I am new to Orchard and to ASP.NET MVC. I am trying to override the login process for users so that instead of going to a dedicated login page (the default process) they get a drop down form from the user menu that logs them in. I have created overrides in my custom theme for LogOn.cshtml and User.cshtml. The code is as follows:
//User.cshtml
#using System.Web.Mvc;
#using Orchard.ContentManagement;
<nav class="navbar navbar-default navbar-fixed-top">
<div class="container-fluid">
<ul class="nav navbar-nav pull-right">
#if (WorkContext.CurrentUser != null) {
<li class="dropdown">
<button id="userDropdown" class="btn btn-primary navbar-btn dropdown-toggle" data-toggle="dropdown">
Welcome #Html.ItemDisplayText(WorkContext.CurrentUser) <span class="caret"></span>
</button>
<ul class="dropdown-menu">
<li>
#Html.ActionLink(T("Change Password").ToString(), "ChangePassword", new { Controller = "Account", Area = "Orchard.Users" })
</li>
<li>
#Html.ActionLink(T("Sign Out").ToString(), "LogOff", new { Controller = "Account", Area = "Orchard.Users", ReturnUrl = Context.Request.RawUrl }, new { rel = "nofollow" })
</li>
#if (AuthorizedFor(Orchard.Security.StandardPermissions.AccessAdminPanel)) {
<li class="divider"></li>
<li>
#Html.ActionLink(T("Dashboard").ToString(), "Index", new { Area = "Dashboard", Controller = "Admin" })
</li>
}
</ul>
</li>
}
else {
<li class="dropdown">
<button class="btn btn-primary navbar-btn dropdown-toggle" data-toggle="dropdown">
Sign In <span class="caret"></span>
</button>
<ul class="dropdown-menu dropdown-menu-right">
<li>
#Display.LogOn()
</li>
</ul>
</li>
}
</ul>
</div>
//LogOn.cshtml
#using System.Web.Mvc;
#using Orchard.ContentManagement;
<div>
#using (Html.BeginFormAntiForgeryPost(Url.Action("LogOn", new { ReturnUrl = Request.QueryString["ReturnUrl"] }))) {
<fieldset class="login-form group">
<legend>#T("Account Information")</legend>
<div class="form-group">
<label for="username-email">#T("Username")</label>
#Html.TextBox("userNameOrEmail", "", new { id = "username-email", autofocus = "autofocus", #class = "validate[required]" })

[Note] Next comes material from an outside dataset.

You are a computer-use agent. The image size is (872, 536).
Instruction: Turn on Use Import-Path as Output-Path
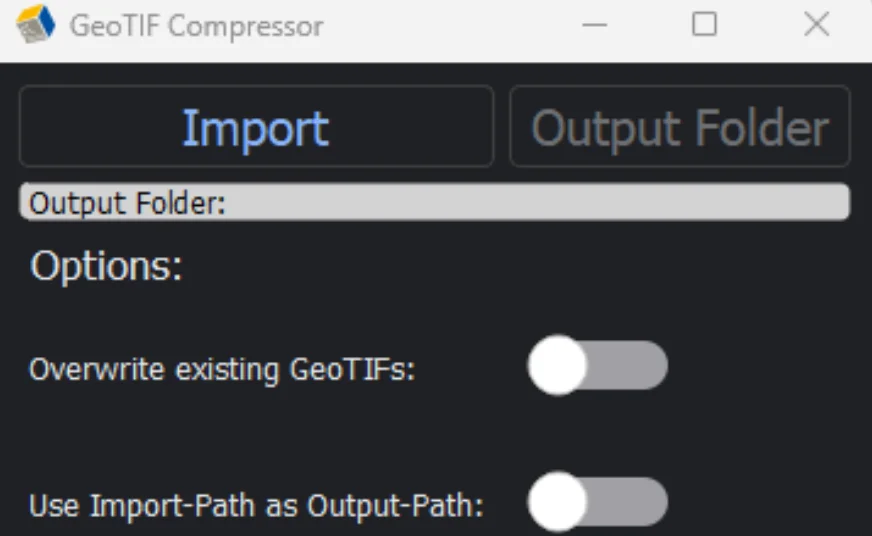597,502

#Html.ValidationMessage("userNameOrEmail")
</div>
<div class="form-group">
<label for="password">#T("Password")</label>
#Html.Password("password", null, new { #class = "validate[required]" })
#Html.ValidationMessage("password")
</div>
<div class="checkbox">
<label class="forcheckbox" for="remember-me">
#Html.CheckBox("rememberMe", new { id = "remember-me" }) #T("Remember Me")
</label>
</div>
<div class="form-group">
<button class="primaryAction" type="submit">#T("Sign In")</button>
</div>
</fieldset>
}
</div>
The form displays fine in the dropdown, but when the submit button is clicked, I get a HTTP 404 error: Requested URL: /OrchardLocal/Contents/Item/LogOn.
I'm afraid that the default login process requires a separate view. I've been trying to figure out which existing override to use, but I'm just not seeing it. Any help would be greatly appreciated. Thanks.

You should be able to login properly by changing your form from
#using (Html.BeginFormAntiForgeryPost(Url.Action("LogOn", new { ReturnUrl = Request.QueryString["ReturnUrl"] })))
to something like this:
#using ( Html.BeginForm("LogOn", "Account", new { area = "Orchard.Users" /*other route values here*/ }, FormMethod.Post) )
{
#Html.AntiForgeryToken()
// ... your stuff here
}
This is the same for every other controller action. If in doubt: specify the area explicitly.